Genre: Sci-fi / Adventure
Publisher: DreamCatcher Interactive
Developer: Silverback Entertainment
Release Date: 2/28/2003
Review By: Anthony Mitera
In the isometric adventure game genre, hardly any developers have tried to step up to Blizzard’s behemoth-like Diablo series. The few that do always seem to be too much alike to Diablo, with fanciful medieval worlds filled with mythical creatures and heroes armed with swords and bows. Silverback Entertainment’s Harbinger appears to be ready to break that cycle, keeping the tried and true aspects of the genre but also placing significant additions and changes to the gameplay to not only rid itself of any “me too” image but also to make itself a very promising game in it’s own right.
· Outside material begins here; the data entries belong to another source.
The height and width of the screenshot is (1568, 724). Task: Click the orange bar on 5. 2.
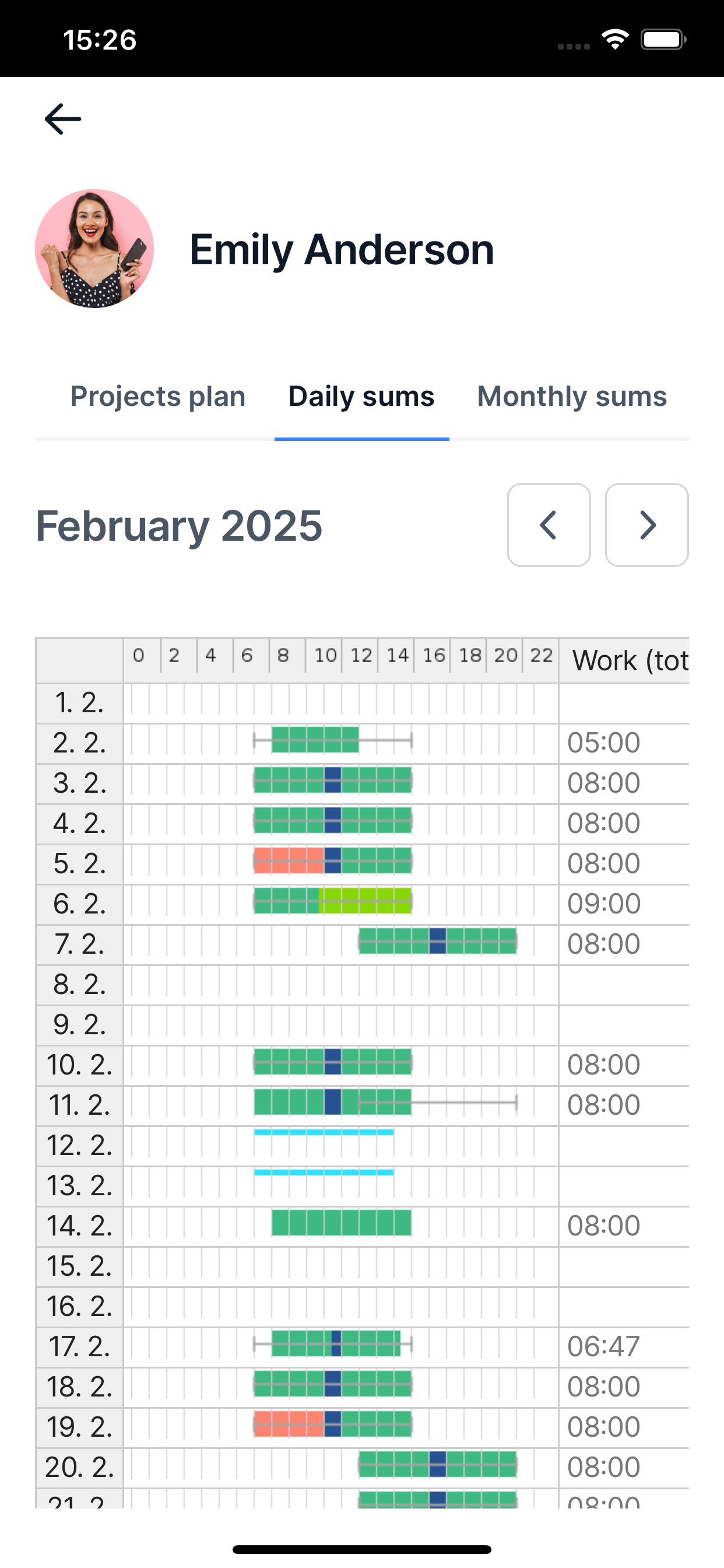[289, 860]
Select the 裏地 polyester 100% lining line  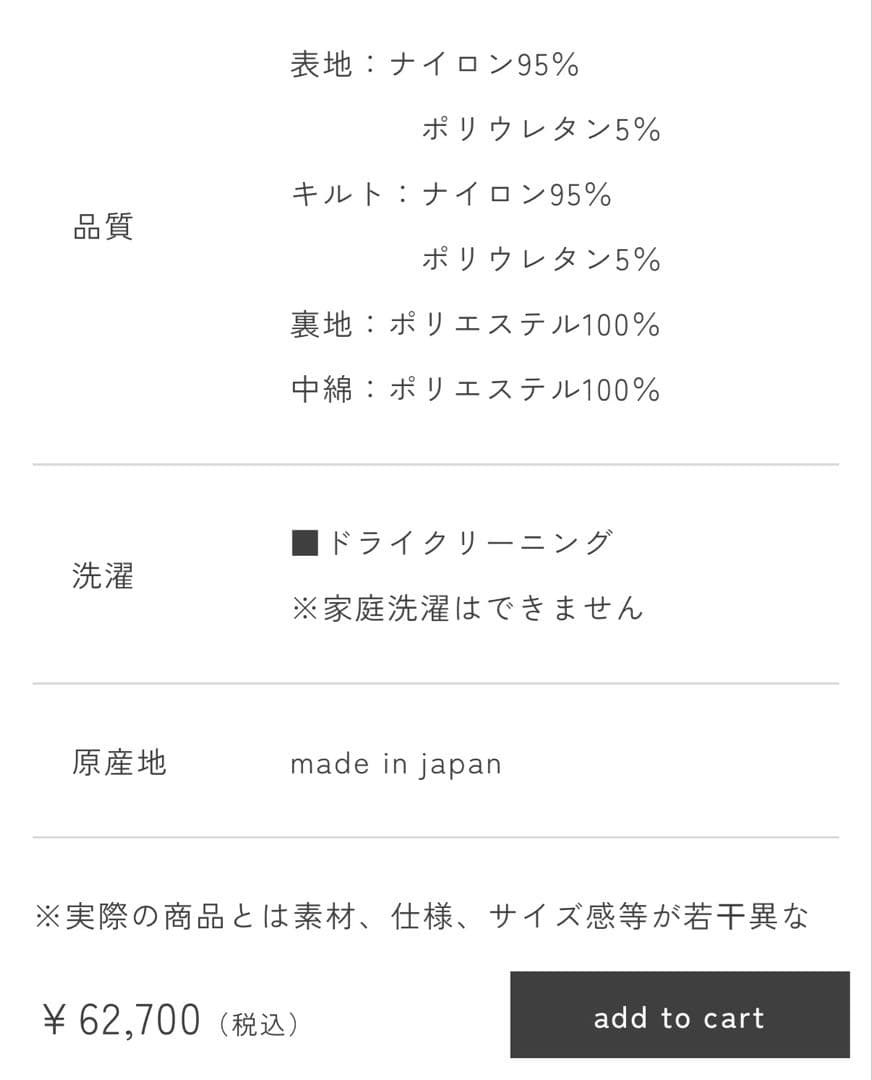coord(473,323)
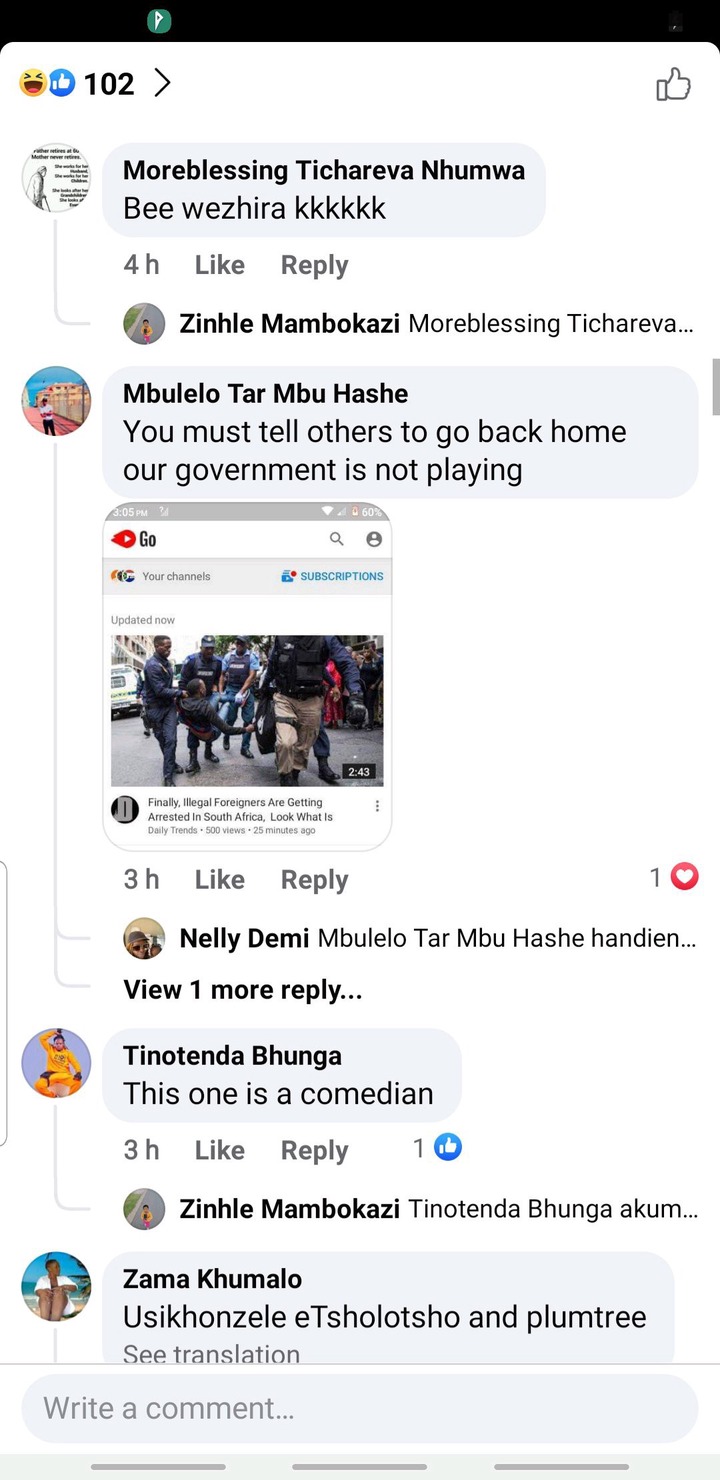
Task: Tap Tinotenda Bhunga's profile avatar
Action: coord(56,1063)
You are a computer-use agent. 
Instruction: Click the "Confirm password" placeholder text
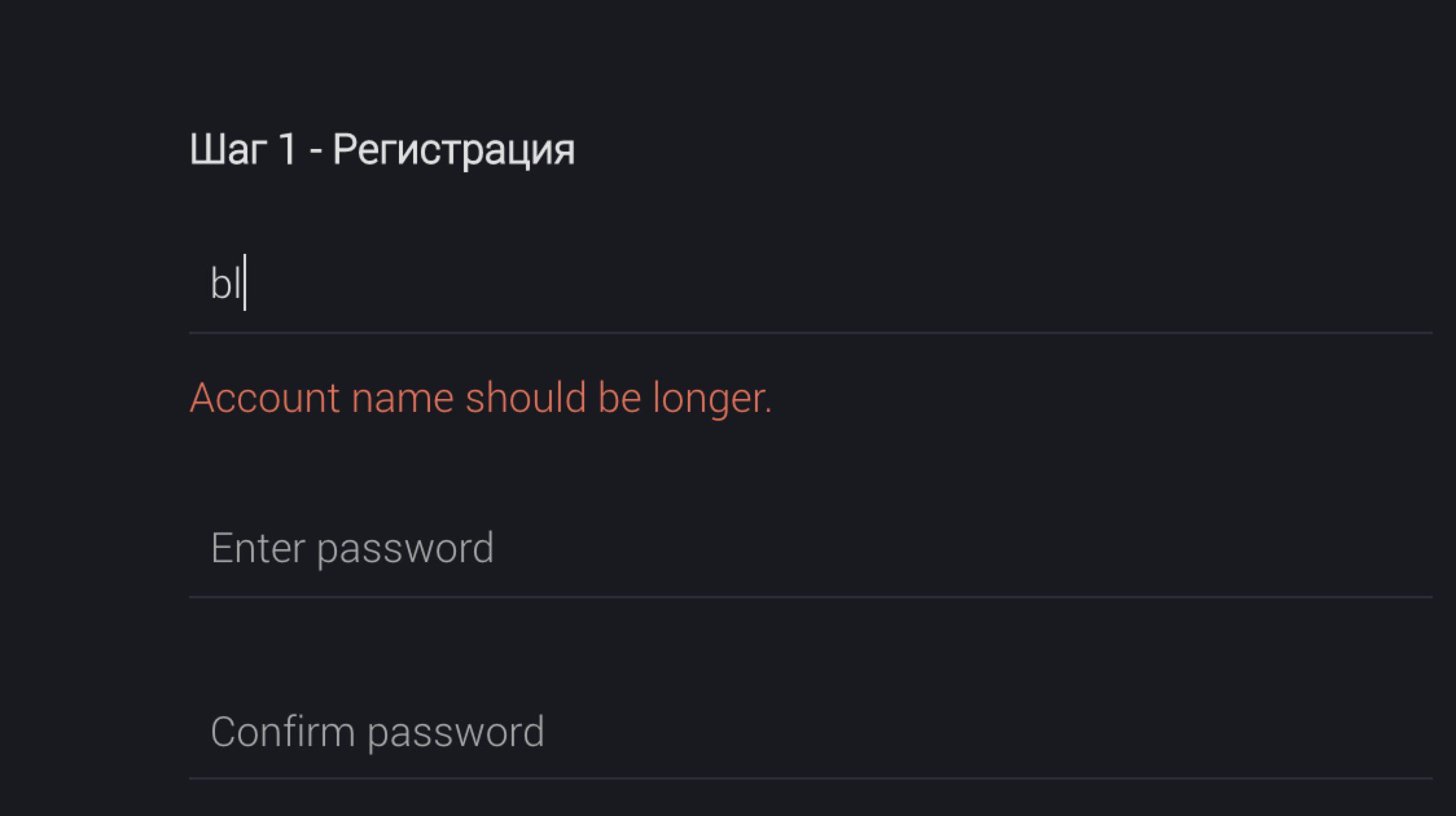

The story behind Harbinger sets the stage for the gameplay quite well. The Harbinger itself is a gigantic spacecraft, big enough to have it’s own ecosystem. As the Harbinger travels through space planets, solar systems, and entire galaxies are devastated, and any survivors are taken aboard the ship as slaves. However, many prisoners escaped their captors and hid in various parts of the ship, forming a hidden group that scavenges, hides, and kills in order to stay alive.
The operators of the Harbinger have wronged each of the three playable characters in one way or another. The Human character grew up in a part of the ship called the wastelands, and was captured once when scavenging weapons and supplies. The Gladiator character is a hybrid of mind and machine, created by taking the brain and memories of a fallen warrior and placing it in a machine. This particular Gladiator was scrapped, but was “resurrected” by a group of wastelanders. Now, the Gladiator seeks to find an identity and purpose for himself. The Culibine is the last of a race of powerful energy manipulators, taken aboard the Harbinger as it wiped out her planet and people. The last of her kind, the Culibine harbors a deep hatred for the Harbinger and its operators and seeks to avenge her people.
Each character is different from one another in almost every way, from the methods of combat to the HUD. The Human uses conventional rifles and mines, and uses medical supplies and adrenaline hypos to boost his combat effectiveness. The Gladiator, being a machine of war, uses various modules to allow it to engage in melee or ranged combat. Also, since it is a machine it uses battery-like objects to replenish its reserves. The Culibine doesn’t rely on any physical weapons but rather harnesses the power of nearby energy to damage her foes. Also, the Culibine can not only use a gel-like item to refill her health but also slowly regenerates health over time.
While the characters themselves are vastly different, the general gameplay elements are not. Each character has an inventory used to store and use items, as well as an automap to help point the player in the right direction. Control is simple, with left mouse attacking with your current weapon, right mouse moving the player to the clicked location, and middle mouse uses any health gain items, useful in the middle of combat when you are near death. In the build we received the control was occasionally unresponsive to the mouse buttons, but the build was also a pre-beta so such issues are almost guaranteed to be ironed out before the game is released to stores.
The game is viewed from an isometric perspective and the gameplay is a lot like many other games in the genre, run around, kill bad guys, and open containers to gain items. However, each character has perks that spice things up a notch. The Human can lay various types of mines ranging from Spider mines to EMP mines, when used effectively and intelligently mines can easily turn a possibly brutal battle to your favor. The Gladiator uses remote controlled robotic devices of various types to allow him to scout and attack enemies from a distant location.
The graphics in Harbinger are awesome compared to other games in the genre but don’t expect something that will blow every game out of the water. Plasma shots, explosions, and certain enemies give off a lighting effect that illuminates nearby walls, objects, and enemies. The character sprites as well as the maps and objects are all detailed and imaginative. Even though the previewed build was pre-beta, Harbinger’s graphics are already very polished.
The sound in game is a mixed bag overall, the sound effects and music all sound decent but seem to be under-sampled a bit. While one shouldn’t expect crystal clear, perfect sound in any game, a little more polish could be used in this area. However, since the game is incomplete one shouldn’t carve anything into stone yet as the final version will most likely improve upon this. Clarity notwithstanding, the music and sound effects really mesh well with whatever is happening onscreen, whether it be the sounds of rifle rounds and plasma finding their targets or simply meandering through a friendly encampment.
Nevermind the beta status of this build, with the current quality Harbinger could almost be ready for release right now. Since the game isn’t going to be out until February 28th, the final version could and probably will be even more polished. While gamers who are more oriented towards faster-paced games may choose to pass Harbinger up, fans of games such as Diablo should sit up and take notice. While Harbinger may not totally revolutionize the genre, it is definitely a breath of fresh air.